The problem =>
Every line from the one containing "You are a GUI" to the end of the records below, written out word for word, is the whole answer.

Saved data entries =>
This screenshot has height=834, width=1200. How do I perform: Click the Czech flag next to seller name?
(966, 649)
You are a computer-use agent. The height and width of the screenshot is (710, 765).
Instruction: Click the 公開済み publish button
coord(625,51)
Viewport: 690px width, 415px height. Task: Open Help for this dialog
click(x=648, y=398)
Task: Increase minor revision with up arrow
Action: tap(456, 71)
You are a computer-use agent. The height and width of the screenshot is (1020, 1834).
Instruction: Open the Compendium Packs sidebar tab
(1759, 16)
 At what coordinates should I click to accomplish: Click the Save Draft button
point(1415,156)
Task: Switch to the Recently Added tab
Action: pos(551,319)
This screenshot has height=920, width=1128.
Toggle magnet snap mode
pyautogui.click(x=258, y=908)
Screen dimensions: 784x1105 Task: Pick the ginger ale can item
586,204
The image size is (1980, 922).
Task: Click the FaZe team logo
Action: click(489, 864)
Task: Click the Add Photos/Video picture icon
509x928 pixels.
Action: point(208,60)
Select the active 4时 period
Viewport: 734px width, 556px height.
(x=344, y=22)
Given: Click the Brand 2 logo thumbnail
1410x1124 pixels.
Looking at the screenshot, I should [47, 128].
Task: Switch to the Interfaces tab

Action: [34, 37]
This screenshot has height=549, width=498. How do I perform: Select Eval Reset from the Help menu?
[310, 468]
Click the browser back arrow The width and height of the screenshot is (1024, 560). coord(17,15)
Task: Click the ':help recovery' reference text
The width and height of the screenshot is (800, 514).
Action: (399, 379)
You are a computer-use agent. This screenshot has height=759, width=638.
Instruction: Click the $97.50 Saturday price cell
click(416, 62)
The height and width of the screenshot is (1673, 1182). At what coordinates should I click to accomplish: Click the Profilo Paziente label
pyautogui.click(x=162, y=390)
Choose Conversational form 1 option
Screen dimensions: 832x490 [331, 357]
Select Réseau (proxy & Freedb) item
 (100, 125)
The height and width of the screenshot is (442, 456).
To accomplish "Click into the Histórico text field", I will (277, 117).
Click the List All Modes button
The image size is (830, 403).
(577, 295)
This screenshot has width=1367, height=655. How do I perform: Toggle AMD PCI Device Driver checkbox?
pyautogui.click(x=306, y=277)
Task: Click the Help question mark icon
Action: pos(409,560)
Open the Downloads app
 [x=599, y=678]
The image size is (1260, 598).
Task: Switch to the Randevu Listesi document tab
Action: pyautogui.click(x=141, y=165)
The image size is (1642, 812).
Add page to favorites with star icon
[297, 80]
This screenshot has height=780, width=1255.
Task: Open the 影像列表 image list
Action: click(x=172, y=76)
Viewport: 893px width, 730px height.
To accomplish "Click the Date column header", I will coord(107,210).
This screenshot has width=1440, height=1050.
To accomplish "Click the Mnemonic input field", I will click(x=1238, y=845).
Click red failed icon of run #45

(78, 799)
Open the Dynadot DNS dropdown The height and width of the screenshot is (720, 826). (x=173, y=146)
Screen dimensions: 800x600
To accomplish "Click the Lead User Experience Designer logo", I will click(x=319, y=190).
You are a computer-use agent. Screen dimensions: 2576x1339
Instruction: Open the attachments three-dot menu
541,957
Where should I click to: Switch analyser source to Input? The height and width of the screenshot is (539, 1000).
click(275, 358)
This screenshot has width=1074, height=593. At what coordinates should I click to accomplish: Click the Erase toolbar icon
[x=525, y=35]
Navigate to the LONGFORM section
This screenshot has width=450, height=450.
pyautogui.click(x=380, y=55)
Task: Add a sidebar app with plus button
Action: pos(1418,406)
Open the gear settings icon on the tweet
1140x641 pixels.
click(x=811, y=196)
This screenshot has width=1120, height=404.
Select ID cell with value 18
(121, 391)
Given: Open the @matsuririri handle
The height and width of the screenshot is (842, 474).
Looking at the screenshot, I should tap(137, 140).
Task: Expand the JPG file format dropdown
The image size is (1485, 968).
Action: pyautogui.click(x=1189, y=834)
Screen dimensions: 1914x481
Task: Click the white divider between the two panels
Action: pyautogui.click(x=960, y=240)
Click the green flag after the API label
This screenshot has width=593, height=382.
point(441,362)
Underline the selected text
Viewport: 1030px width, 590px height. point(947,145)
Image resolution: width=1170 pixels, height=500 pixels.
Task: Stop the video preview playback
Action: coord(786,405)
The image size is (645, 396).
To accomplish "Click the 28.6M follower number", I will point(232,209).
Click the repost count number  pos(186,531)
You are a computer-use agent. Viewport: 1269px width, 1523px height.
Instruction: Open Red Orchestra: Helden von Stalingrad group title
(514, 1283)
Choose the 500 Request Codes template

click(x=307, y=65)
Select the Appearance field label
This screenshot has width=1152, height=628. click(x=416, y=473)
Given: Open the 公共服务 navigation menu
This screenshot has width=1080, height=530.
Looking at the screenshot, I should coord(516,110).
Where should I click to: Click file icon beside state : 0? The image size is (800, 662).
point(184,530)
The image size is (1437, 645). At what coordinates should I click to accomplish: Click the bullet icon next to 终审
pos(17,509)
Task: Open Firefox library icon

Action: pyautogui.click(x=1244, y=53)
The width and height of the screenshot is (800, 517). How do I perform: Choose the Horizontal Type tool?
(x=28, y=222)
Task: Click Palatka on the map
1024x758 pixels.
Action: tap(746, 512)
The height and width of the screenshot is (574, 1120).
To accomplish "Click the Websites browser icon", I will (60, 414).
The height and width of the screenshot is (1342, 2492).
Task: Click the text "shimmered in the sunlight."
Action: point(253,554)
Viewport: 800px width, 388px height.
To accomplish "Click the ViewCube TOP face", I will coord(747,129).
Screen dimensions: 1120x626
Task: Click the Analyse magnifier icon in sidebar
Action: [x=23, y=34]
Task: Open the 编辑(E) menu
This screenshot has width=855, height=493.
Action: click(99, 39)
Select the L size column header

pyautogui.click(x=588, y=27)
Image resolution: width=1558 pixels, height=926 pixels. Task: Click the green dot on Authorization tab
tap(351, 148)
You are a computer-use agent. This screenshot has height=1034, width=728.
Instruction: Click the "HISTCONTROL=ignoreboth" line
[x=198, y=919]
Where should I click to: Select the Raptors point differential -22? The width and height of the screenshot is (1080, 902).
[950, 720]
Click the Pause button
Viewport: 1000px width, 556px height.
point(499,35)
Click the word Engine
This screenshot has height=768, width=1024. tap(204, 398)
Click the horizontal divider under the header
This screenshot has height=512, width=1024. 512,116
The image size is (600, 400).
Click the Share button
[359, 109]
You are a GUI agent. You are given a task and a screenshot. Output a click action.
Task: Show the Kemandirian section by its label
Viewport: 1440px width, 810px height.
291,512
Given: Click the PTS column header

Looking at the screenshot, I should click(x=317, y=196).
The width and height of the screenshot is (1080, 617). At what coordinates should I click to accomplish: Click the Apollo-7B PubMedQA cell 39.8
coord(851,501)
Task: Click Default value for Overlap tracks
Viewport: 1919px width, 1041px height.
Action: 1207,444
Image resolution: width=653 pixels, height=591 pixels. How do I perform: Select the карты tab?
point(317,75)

Response below =>
You are a GUI agent. You are given a task and a screenshot. Output a click action.
Task: Show the Kemandirian section by its label
Viewport: 1440px width, 810px height.
291,512
Given: Click the PTS column header

Looking at the screenshot, I should click(x=317, y=196).
The width and height of the screenshot is (1080, 617). At what coordinates should I click to accomplish: Click the Apollo-7B PubMedQA cell 39.8
coord(851,501)
Task: Click Default value for Overlap tracks
Viewport: 1919px width, 1041px height.
Action: 1207,444
Image resolution: width=653 pixels, height=591 pixels. How do I perform: Select the карты tab?
point(317,75)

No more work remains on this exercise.